简介: Apache Flink 是一个框架和分布式处理引擎,用于在无边界和有边界数据流上进行有状态的计算。Flink 能在所有常见集群环境中运行,并能以内存速度和任意规模进行计算。
Apache Flink 是一个框架和分布式处理引擎,用于在无边界和有边界数据流上进行有状态的计算。Flink 能在所有常见集群环境中运行,并能以内存速度和任意规模进行计算。
接下来,我们来介绍一下 Flink 架构中的重要方面。
处理无界和有界数据
任何类型的数据都可以形成一种事件流。信用卡交易、传感器测量、机器日志、网站或移动应用程序上的用户交互记录,所有这些数据都形成一种流。
数据可以被作为 无界 或者 有界 流来处理。
1.无界流 有定义流的开始,但没有定义流的结束。它们会无休止地产生数据。无界流的数据必须持续处理,即数据被摄取后需要立刻处理。我们不能等到所有数据都到达再处理,因为输入是无限的,在任何时候输入都不会完成。处理无界数据通常要求以特定顺序摄取事件,例如事件发生的顺序,以便能够推断结果的完整性。
2.有界流 有定义流的开始,也有定义流的结束。有界流可以在摄取所有数据后再进行计算。有界流所有数据可以被排序,所以并不需要有序摄取。有界流处理通常被称为批处理。
Apache Flink 擅长处理无界和有界数据集 精确的时间控制和状态化使得 Flink 的运行时(runtime)能够运行任何处理无界流的应用。有界流则由一些专为固定大小数据集特殊设计的算法和数据结构进行内部处理,产生了出色的性能。
通过探索 Flink 之上构建的 用例 来加深理解。
部署应用到任意地方
Apache Flink 是一个分布式系统,它需要计算资源来执行应用程序。Flink 集成了所有常见的集群资源管理器,例如 Hadoop YARN、 Apache Mesos 和 Kubernetes,但同时也可以作为独立集群运行。
Flink 被设计为能够很好地工作在上述每个资源管理器中,这是通过资源管理器特定(resource-manager-specific)的部署模式实现的。Flink 可以采用与当前资源管理器相适应的方式进行交互。
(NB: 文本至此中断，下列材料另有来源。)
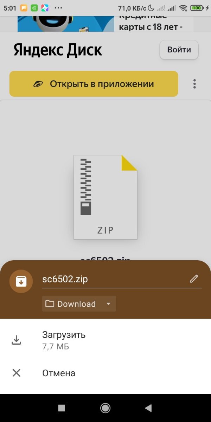Viewport: 211px width, 422px height.
Task: Tap the pencil icon to edit filename
Action: [x=194, y=279]
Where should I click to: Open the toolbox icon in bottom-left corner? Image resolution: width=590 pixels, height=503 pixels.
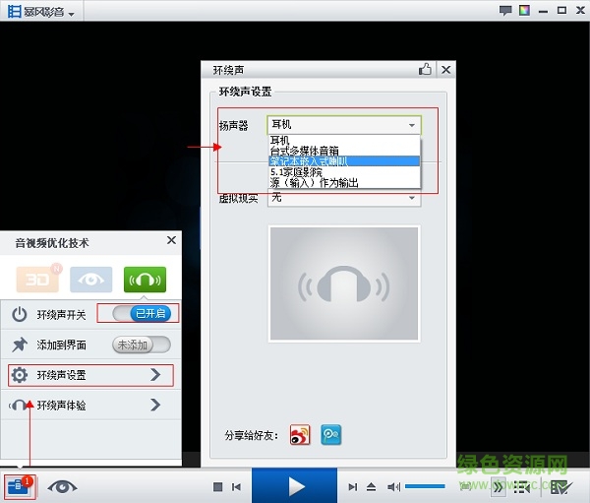tap(18, 485)
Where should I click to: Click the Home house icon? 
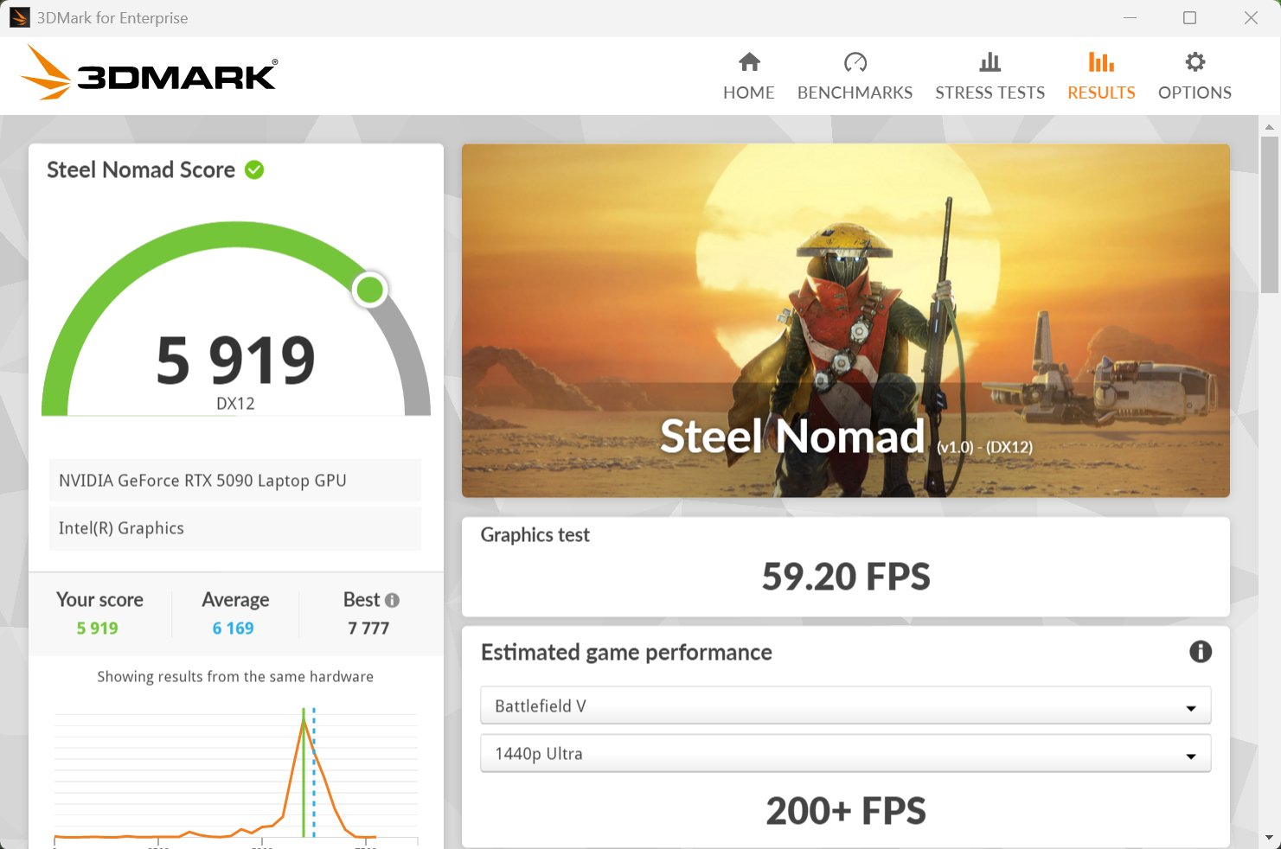coord(748,62)
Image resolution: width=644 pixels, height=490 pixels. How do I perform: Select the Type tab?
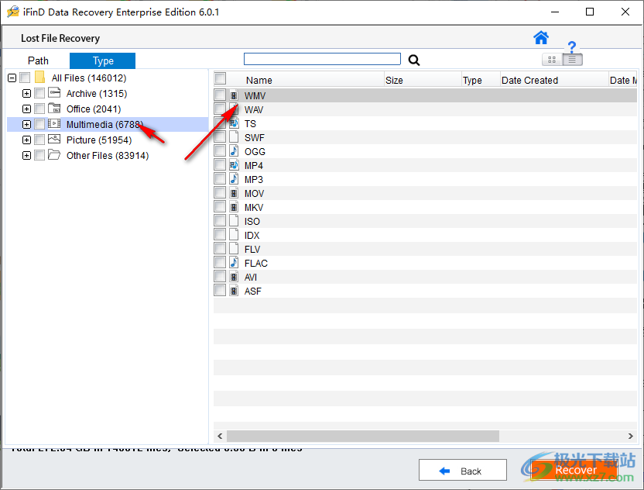101,60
部署 Flink 应用程序时,Flink 会根据应用程序配置的并行性自动标识所需的资源,并从资源管理器请求这些资源。在发生故障的情况下,Flink 通过请求新资源来替换发生故障的容器。提交或控制应用程序的所有通信都是通过 REST 调用进行的,这可以简化 Flink 与各种环境中的集成。
运行任意规模应用
Flink 旨在任意规模上运行有状态流式应用。因此,应用程序被并行化为可能数千个任务,这些任务分布在集群中并发执行。所以应用程序能够充分利用无尽的 CPU、内存、磁盘和网络 IO。而且 Flink 很容易维护非常大的应用程序状态。其异步和增量的检查点算法对处理延迟产生最小的影响,同时保证精确一次状态的一致性。
Flink 用户报告了其生产环境中一些令人印象深刻的扩展性数字
- 处理每天处理数万亿的事件,
- 应用维护几TB大小的状态, 和
- 应用在数千个内核上运行。
利用内存性能
有状态的 Flink 程序针对本地状态访问进行了优化。任务的状态始终保留在内存中,如果状态大小超过可用内存,则会保存在能高效访问的磁盘数据结构中。任务通过访问本地(通常在内存中)状态来进行所有的计算,从而产生非常低的处理延迟。Flink 通过定期和异步地对本地状态进行持久化存储来保证故障场景下精确一次的状态一致性。